The theme of this short introduction to higher gauge theory is "categorification", a process by which one replaces set-based mathematics with mathematics based on categories, and then mathematics based on categories with mathematics based on 2-categories. Using categorification, the mathematics of gauge theory, used to describe the parallel transport of point particles, becomes the mathematics of higher gauge theory, useful for describing higher-dimensional objects, like strings and membranes. In the first lecture, we will see how categorifying the definition of a bundle leads to the concept of a 2-bundle, which includes U(1) gerbes as a special case. In the second lecture, we will see how categorifying the definition of a connection leads to the concept of a 2-connection, which includes U(1) gerbes with connection as a special case.

### Tim Porter - Homotopy Quantum Field Theories and the crossed menagerie

Homotopy Quantum field theories were introduced by Turaev in about 1999.  They are a variant of TQFTs but which the manifolds and cobordisms have extra structure given by a characteristic map to a background space B.

The other ingredient is theory of homotopy n-types and their algebraic models (crossed modules, 2-crossed modules, n-hypergroupoids etc.)
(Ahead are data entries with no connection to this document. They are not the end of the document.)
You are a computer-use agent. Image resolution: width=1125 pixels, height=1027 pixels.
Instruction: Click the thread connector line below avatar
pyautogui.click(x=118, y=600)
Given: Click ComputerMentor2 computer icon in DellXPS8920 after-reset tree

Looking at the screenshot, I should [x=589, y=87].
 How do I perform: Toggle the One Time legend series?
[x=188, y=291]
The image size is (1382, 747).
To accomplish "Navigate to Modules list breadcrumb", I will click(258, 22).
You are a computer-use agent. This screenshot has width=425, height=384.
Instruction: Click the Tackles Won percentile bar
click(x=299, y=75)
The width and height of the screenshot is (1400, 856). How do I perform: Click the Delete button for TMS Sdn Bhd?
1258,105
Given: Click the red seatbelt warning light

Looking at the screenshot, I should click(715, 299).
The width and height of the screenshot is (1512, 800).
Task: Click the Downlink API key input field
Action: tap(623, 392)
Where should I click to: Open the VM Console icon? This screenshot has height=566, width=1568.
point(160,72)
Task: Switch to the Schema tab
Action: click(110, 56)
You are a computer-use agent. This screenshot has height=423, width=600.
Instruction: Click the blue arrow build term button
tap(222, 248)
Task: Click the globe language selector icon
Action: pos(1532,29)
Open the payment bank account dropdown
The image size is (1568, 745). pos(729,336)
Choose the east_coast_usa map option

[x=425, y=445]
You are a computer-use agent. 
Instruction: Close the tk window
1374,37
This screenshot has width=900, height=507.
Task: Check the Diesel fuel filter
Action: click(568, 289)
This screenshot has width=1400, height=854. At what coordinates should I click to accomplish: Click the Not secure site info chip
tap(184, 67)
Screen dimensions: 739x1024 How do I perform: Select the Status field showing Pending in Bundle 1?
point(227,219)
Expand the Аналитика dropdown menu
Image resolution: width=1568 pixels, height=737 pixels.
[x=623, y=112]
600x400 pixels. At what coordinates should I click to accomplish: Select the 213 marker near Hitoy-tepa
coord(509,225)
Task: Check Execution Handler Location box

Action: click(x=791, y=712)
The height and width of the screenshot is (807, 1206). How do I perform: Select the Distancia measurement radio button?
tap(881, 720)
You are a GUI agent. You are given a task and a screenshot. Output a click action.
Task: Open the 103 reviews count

There will be two lectures.

Lecture 1. Introduction to Yetter's construction of TQFTs, and relative versions.  Intro. to HQFTs, examples and the variation with B.

Lecture 2.  n-types and their algebraic models (crossed modules, 2-crossed modules, n-hypergroupoids etc.) crossed complexes and a hint of higher things. Finally the link between them.

There is a cut down version of the Crossed menagerie notes (which themselves are way too long), which provides much more than we will look at, and are available here. The prerequisites are some knowledge of basic simplicial sets and homotopy theory, plus basic category theory.

### Hisham Sati -  Higher spin structures and quantum gravity

Spin structures play an important role in quantum gravity, mainly in the presence of fermions. There are other variants and generalizations of a Spin structure which appear in the context of string theory and M-theory. I will explain these structures and briefly describe how they show up in physics.

I will introduce the basic notions, starting with a Spin structure, which is a lift of the structure group of the tangent bundle from the special orthogonal group SO to the covering group, the Spin group. I will  discuss how the process of killing higher homotopy groups leads to generalizations of a Spin structure, namely String and Fivebrane structures. I will also discuss the twists for such structures, as well as generalizations along the line of getting Spin^c starting from Spin.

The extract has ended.